Sir — It is strange that a significant development next door has been overshadowed by the rumblings beyond the Chinese wall. As “Benazir agrees to back cleric as PM” (Nov 6) confirms, Pervez Musharraf might have a tough time ahead with the opposition slowly crystallizing into a united front against him. Both Benazir Bhutto and Nawaz Sharif will be fighting the war against him by proxy through Fazlur Rehman, the prime minister designate of the new coalition. Which means there will be a sharper pitch on Kashmir, since that is the only way Musharraf will, and can, fight back.
M. Chatterjee, Calcutta
Food for thought
Sir — The pain of penury is obviously the sole responsibility of the penniless. The Supreme Court ruling, which declares that the state administration will be held responsible for starvation deaths, is pointless (“SC ruling”, Oct 30). The Rajasthan deaths are another episode in a continuing story of poverty. Only the media this time has hit upon some more facts and figures.
Just as in Bihar and Orissa, where the administration denied the cause of death to have been starvation, Ashok Gehlot, the Rajasthan chief minister, has also denied starvation to have caused the deaths in Dang. Therein lies the problem. There is no way one can prove death by starvation if the civil administration decides to put a lid on the matter. Civil surgeons and district commissioners will never certify any death has been caused by hunger. For example, when two children died recently in the Keonjhar district of Orissa, the local administration argued that the mother had been lying when she claimed that the two had starved to death.
This is our democracy, where the executive and the legislature constantly try to evade their liabilities. The Supreme Court ruling will remain good on paper.
Jang Bahadur Singh, Jamshedpur
Sir — There is no doubt that the Rajasthan government is desperately trying to cover up the starvation deaths in the state (“Starvation salvo at govt”, Oct 26). The deaths in Rajasthan were caused by malnutrition over a long period of time. What is the use of boasting about bulging foreign exchange reserves and overflowing food stocks when our countrymen die in such disgraceful manner' If the World Trade Organization rules are proving to be an impediment in the distribution of food stocks, the government should dispense with them.
Govind Das Dujari, Calcutta
Sir — With regard to “Two trains a few metres from collision” (Oct 25), on the incident at Bhaluka Road near Malda, the Northeastern Frontier Railway clarifies that due to some problems in the signalling system, an indication of run-through was conveyed to the driver of 5623 Up Cochin Express. The starter signal and advance starter signal were in the “on” position showing red, hence the driver of 5623 Up applied the brakes and stopped the train which could be controlled after about two coaches had already passed the starter signal.
The driver also got the message asking him to stop, on his walkie-talkie from the station master of Bhaluka Road.
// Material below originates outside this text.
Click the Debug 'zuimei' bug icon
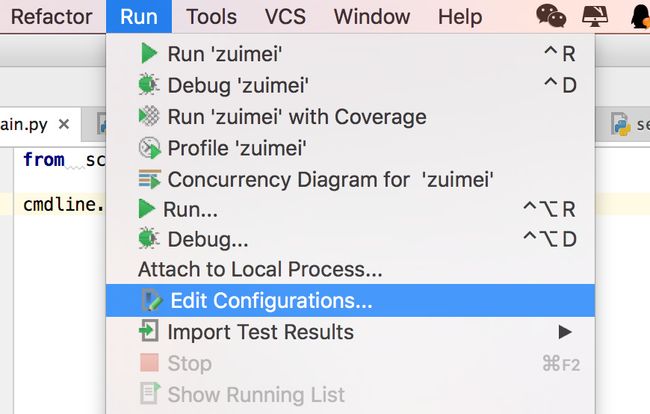 point(148,85)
Since the train had passed the starter signal in the “on” position, it was pushed back to bring it within the starter signal at 20.54 hours. 3142 Dn Teesta-Torsha Express, which was waiting for despatch from Milangarh, started at 21.00 hours and was received at Bhaluka Road at 21.06 hours on proper signals.
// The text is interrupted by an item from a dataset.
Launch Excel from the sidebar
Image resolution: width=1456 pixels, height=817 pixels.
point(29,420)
There was never an occasion for these two trains to come on the same line and face each other within a distance of 25 to 30 metres, as reported. 5623 Up was planned to be received on line no. 2 and the route was set correctly and the train was received on line no. 2 itself. 3142 Dn was planned to be received on line no. 1 and was received on the proper line with proper signals.
There were two stop signals between each of the two trains to control them. It was not an “averted collision” as has been reported. It was a case of the driver passing a signal showing “danger”. A team of officials was immediately pressed into service to identify the cause of the misleading indication, which has completed its job and suitable action taken.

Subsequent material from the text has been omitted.